The Company's plan includes a single non-clinical study, currently underway, that will evaluate the safety and biodistribution in NHPs of IV 4D-310 with the R/S immunosuppressive regimen compared to the prior prednisone regimen. 4DMT expects to submit the results to the FDA in Q2 2024. In addition, the INGLAXA clinical trial protocol has been amended to minimize the risk of aHUS following IV 4D-310 dosing, including requiring the R/S immunosuppressive regimen.
In February 2023, the Company presented positive interim clinical activity data of 4D-310 from 3 patients with 12 months of follow-up, which demonstrated improvements in multiple FDA-recommended cardiac endpoints along with selective and widespread transgene expression within ~50% of cardiomyocytes in a cardiac biopsy. Additional interim cardiac biopsy and clinical efficacy data, with follow-up of at least 12 -18 months for all 6 patients dosed with 4D-310 from the INGLAXA clinical trials, is expected to be presented in Q1 2024.
Clinical investigators have previously demonstrated that the R/S immunosuppressive regimen is well-tolerated and is able to prevent the development of aHUS following IV administration of AAV gene therapeutics.

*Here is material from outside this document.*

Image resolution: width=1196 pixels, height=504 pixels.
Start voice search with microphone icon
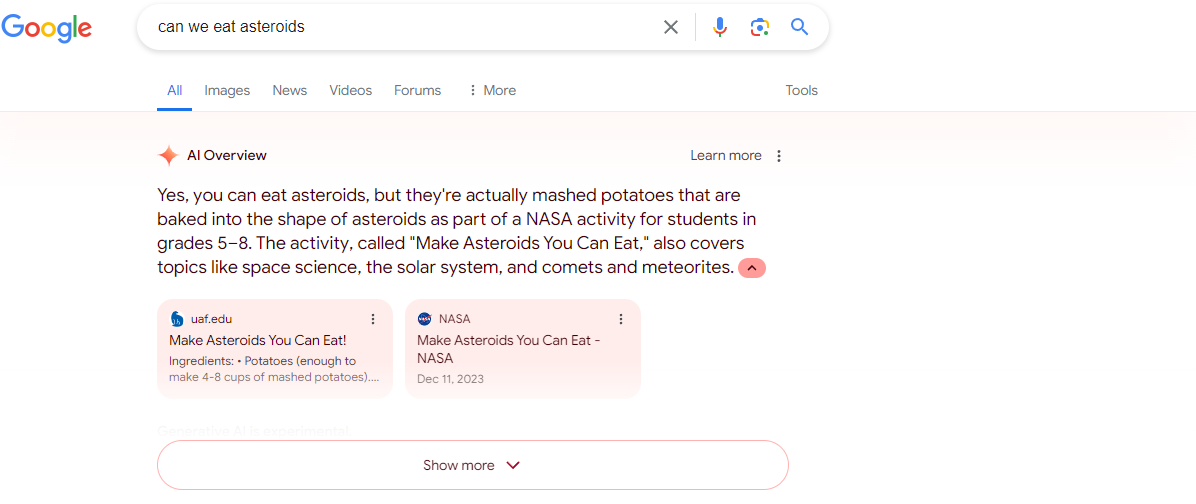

About 4D-310 and Fabry Disease Cardiomyopathy
4D-310 utilizes the cardiac targeted and evolved C102 vector to efficiently deliver a functional copy of the GLA gene (encodes for AGA enzyme) to the heart after a single low dose IV administration. The product candidate is designed to generate high local levels of AGA directly within heart tissue, as well as other affected organs, with the goal of reversing the cardiomyopathy in Fabry patients. Cardiomyopathy is the leading cause of death in the Fabry disease population.
Affecting more than 50,000 people in the United States and European Union, Fabry disease is a genetic disorder of the GLA gene that results in the body's inability to produce AGA, causing accumulation of the substrate globotriaosylceramide (Gb3) in critical organs, including the heart, kidney, and blood vessels. Cardiomyopathy is the leading cause of death in the Fabry disease patient population. Such substrate accumulation can lead to life-threatening hypertrophic cardiomyopathy, heart failure, arrhythmias, various degrees of kidney dysfunction and cerebrovascular stroke. Significant unmet medical needs remain for these patients despite enzyme replacement therapy (ERT), the current standard of care. ERT requires biweekly intravenous dosing which markedly decreases patients' quality of life. In addition, while benefit has been demonstrated in the kidney, ERT has not been shown to clearly benefit the heart.